To modern viewers, I'm sure that doesn't sound like much of a horror movie — more of a fantasy, probably. Maybe, although it does combine black–and–white photography with color photography, which was kind of unusual in those days. The color is used to draw one's attention to the changes in the face in the portrait, but the other camera tricks accomplish much the same thing.

I don't want to say too much more about the plot, but I think the cast deserves to be singled out. Not everyone. Hurd Hatfield, for example, leaves a lot to be desired in the role of Dorian Gray, in my opinion, but his mentor, played by George Sanders, is splendidly cast. So, too, is a young Angela Lansbury, who plays Dorian's love interest and received the second of her three Best Supporting Actress nominations for her work.

And Peter Lawford is young in this film, but that is deceiving. While in his early 20s when he appeared in this movie, Lawford already was a veteran of more than a dozen motion pictures.

As with any really good horror movie, though, the thing that really stands out in this movie is the camera work. And cinematographer Harry Stradling Sr. won an Oscar (deservedly) for "The Picture of Dorian Gray."

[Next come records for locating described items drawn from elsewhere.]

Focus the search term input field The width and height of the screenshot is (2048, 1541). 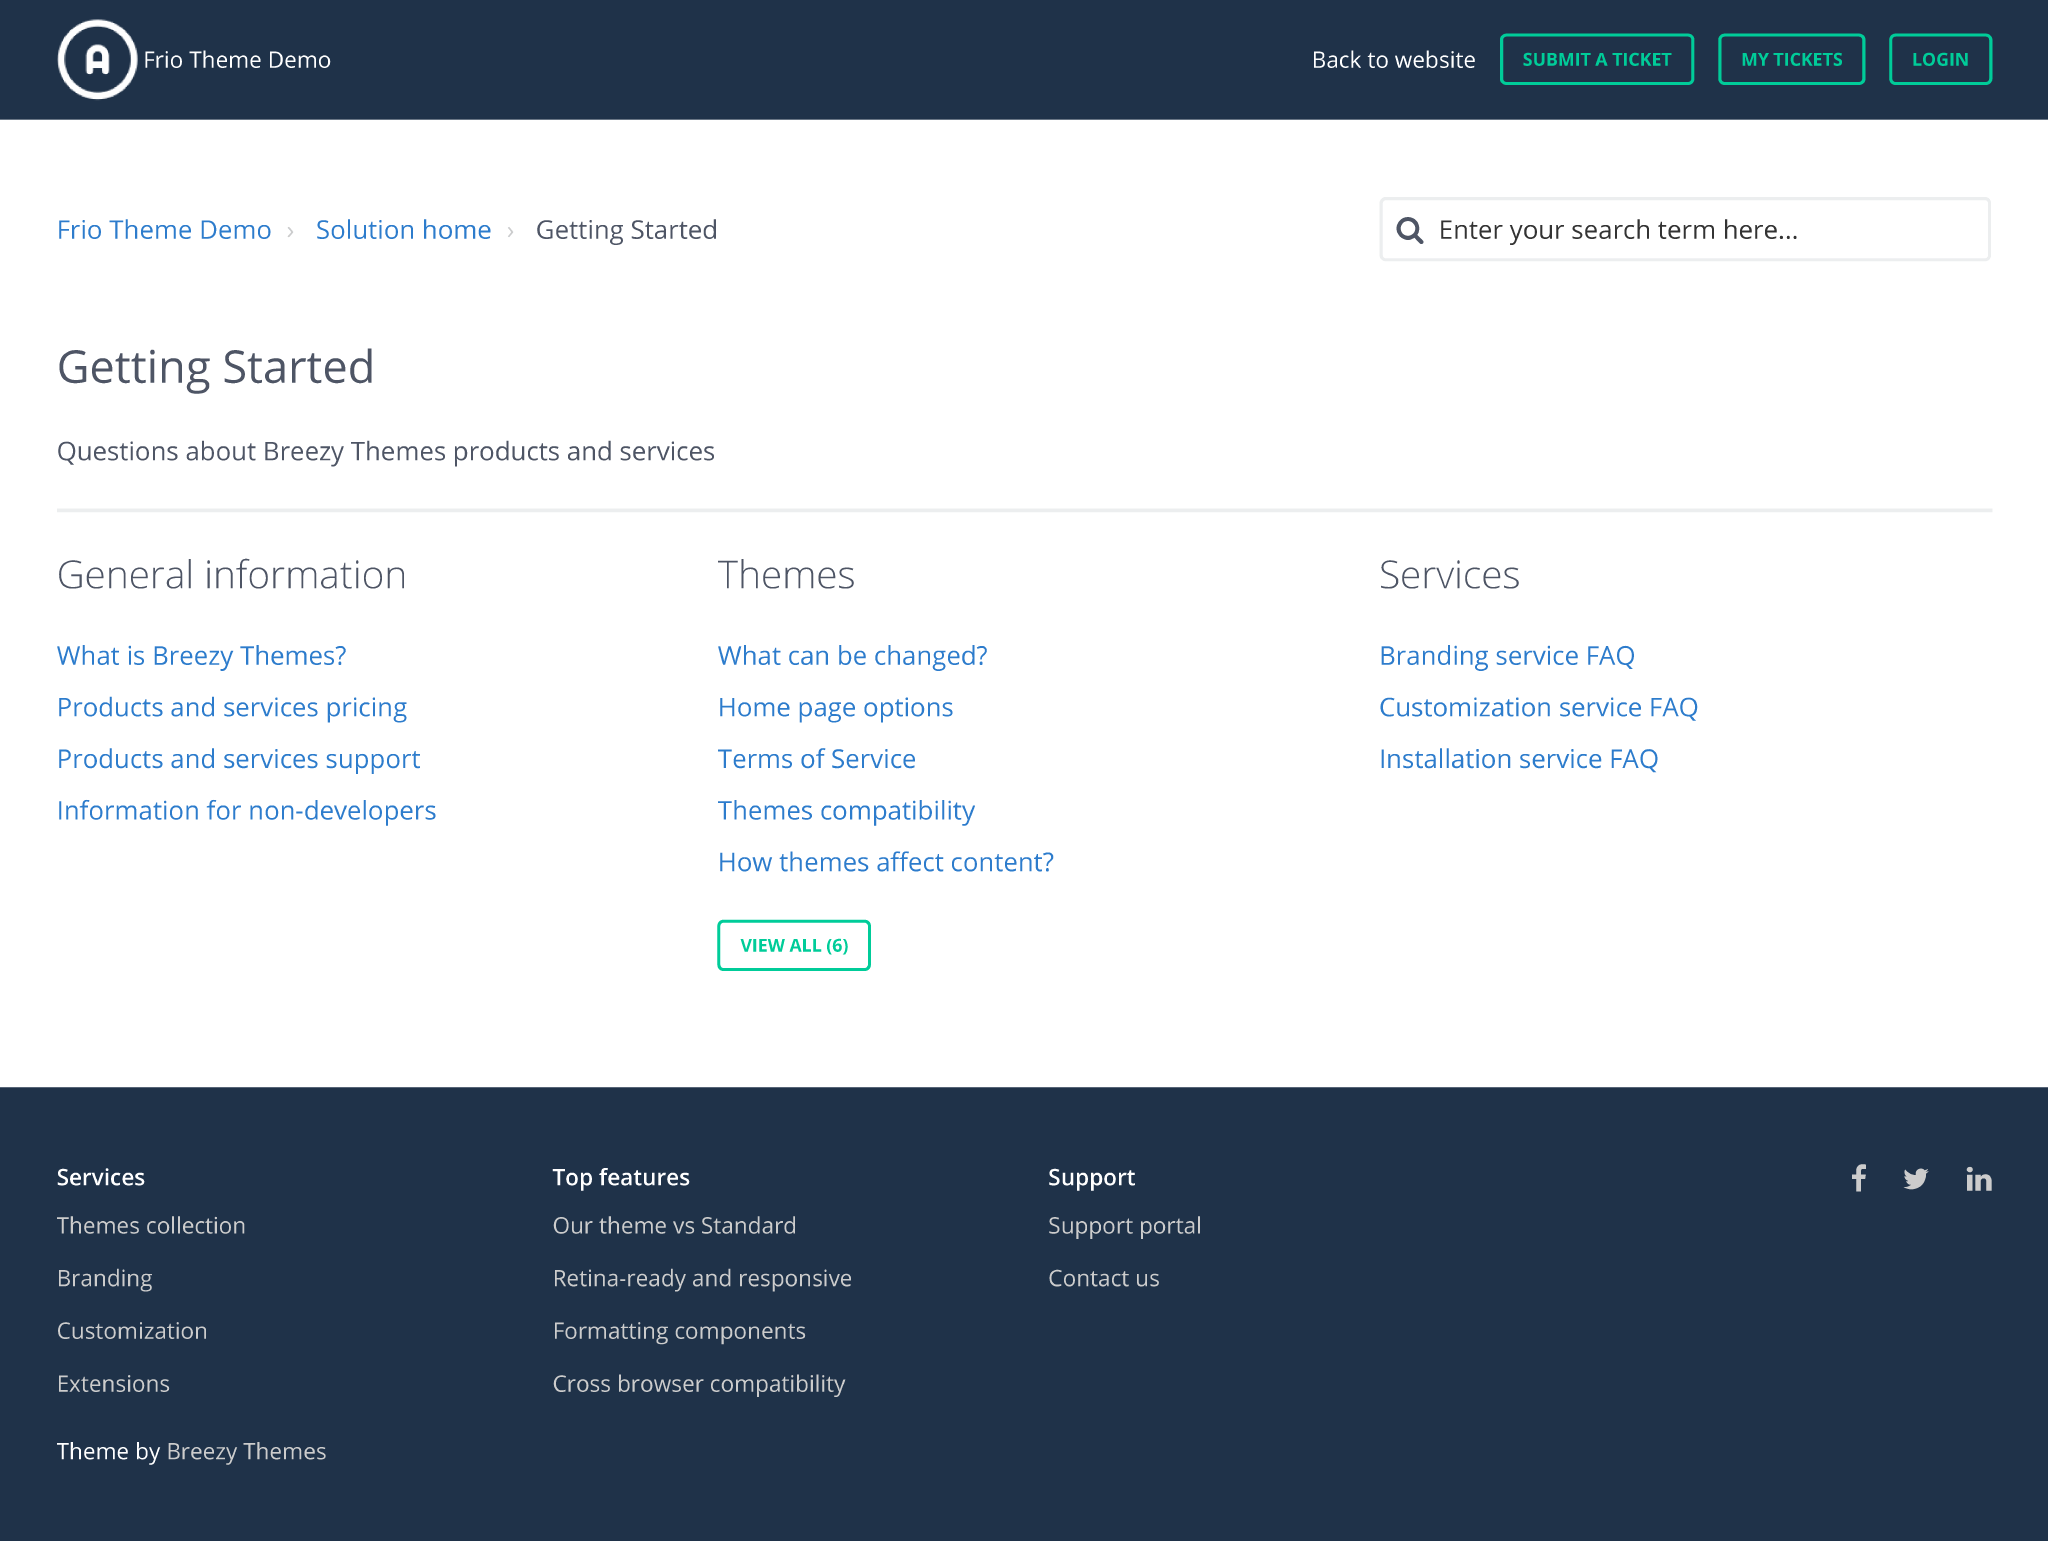(x=1700, y=230)
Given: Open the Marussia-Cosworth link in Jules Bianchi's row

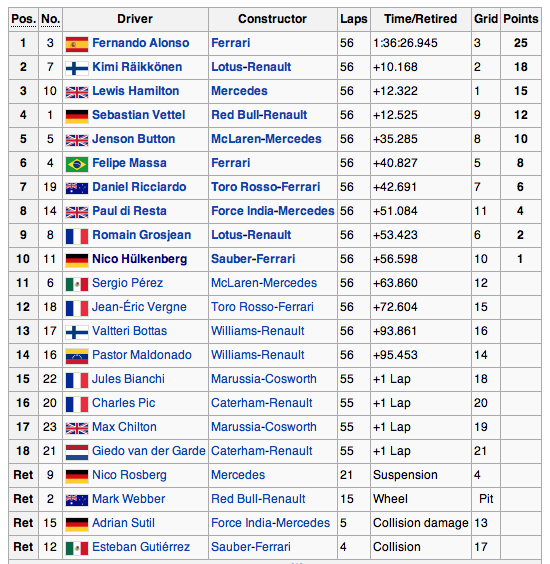Looking at the screenshot, I should pos(264,379).
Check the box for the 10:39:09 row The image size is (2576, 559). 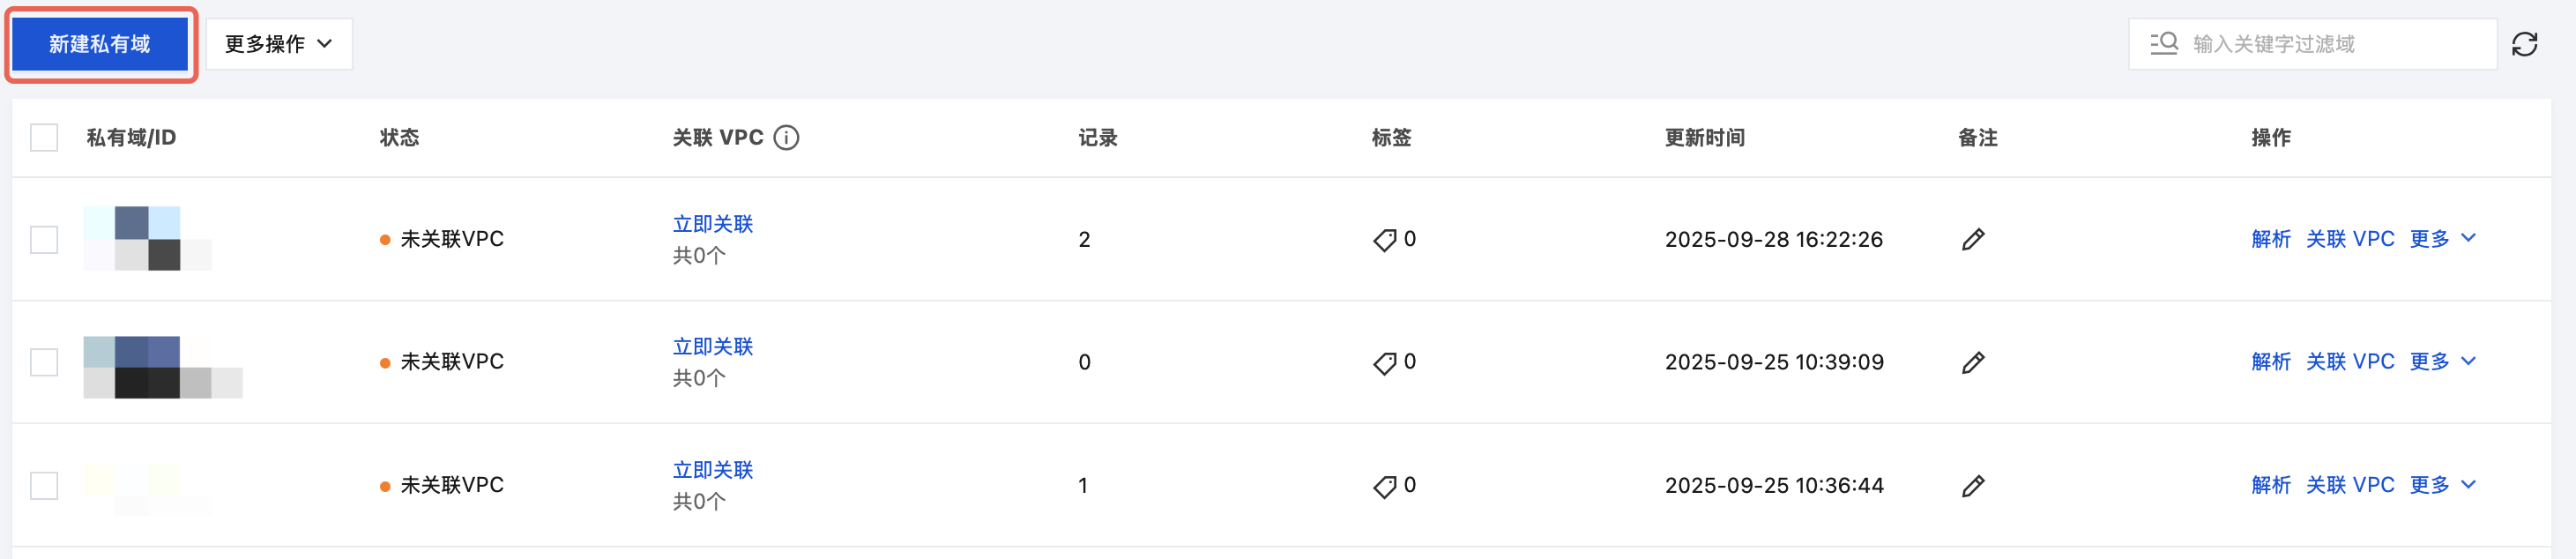pyautogui.click(x=44, y=362)
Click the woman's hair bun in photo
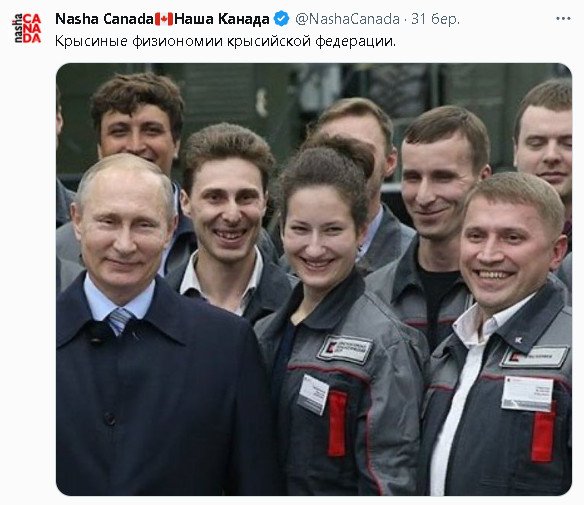584x505 pixels. [x=341, y=151]
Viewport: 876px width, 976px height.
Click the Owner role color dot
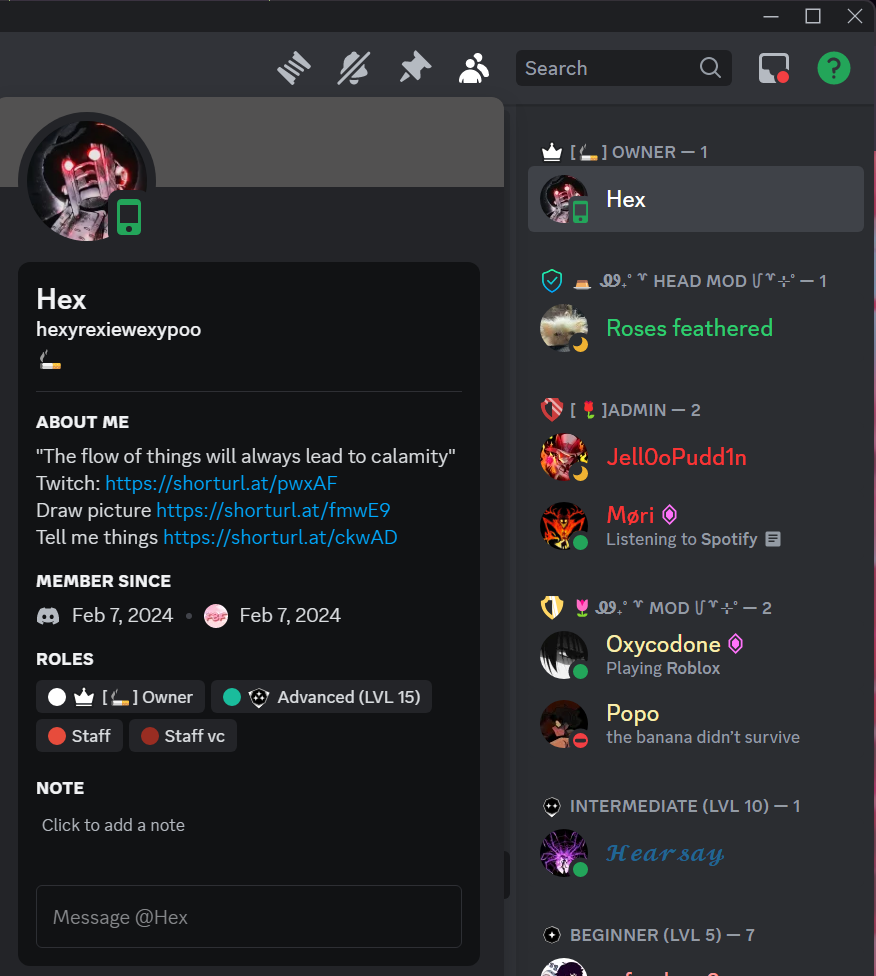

For a student of motion pictures, though, I think "The Picture of Dorian Gray" should be intriguing because it shows how the definition of horror changes over the years. Camera work, as I say, is always an important element, but there have been distinct differences over the years. In the 1930s, horror movies featured the golden–age monsters, like "Frankenstein" and "Dracula." Then the emphasis shifted to eerie themes.

Sometimes, as I implied, there has been a supernatural twist, and "Dorian Gray" certainly suggests a Faustian bargain has been struck.

It has only been in recent decades that horror has come to be regarded as synonymous with blood and gore, which is certainly evil and horrifying (although I guess whether it is supernaturally inspired is a subject for a different kind of discussion).

So anyone who tunes in tonight expecting to see a slasher flick is in for a major disappointment.

But if you aren't expecting that, there are many rewards to derive from "The Picture of Dorian Gray."

And, as a seasonal benefit, while I probably would have urged that it be shown around Halloween, it may fortify you for all the sugary sweet movies that are in your path in the weeks ahead.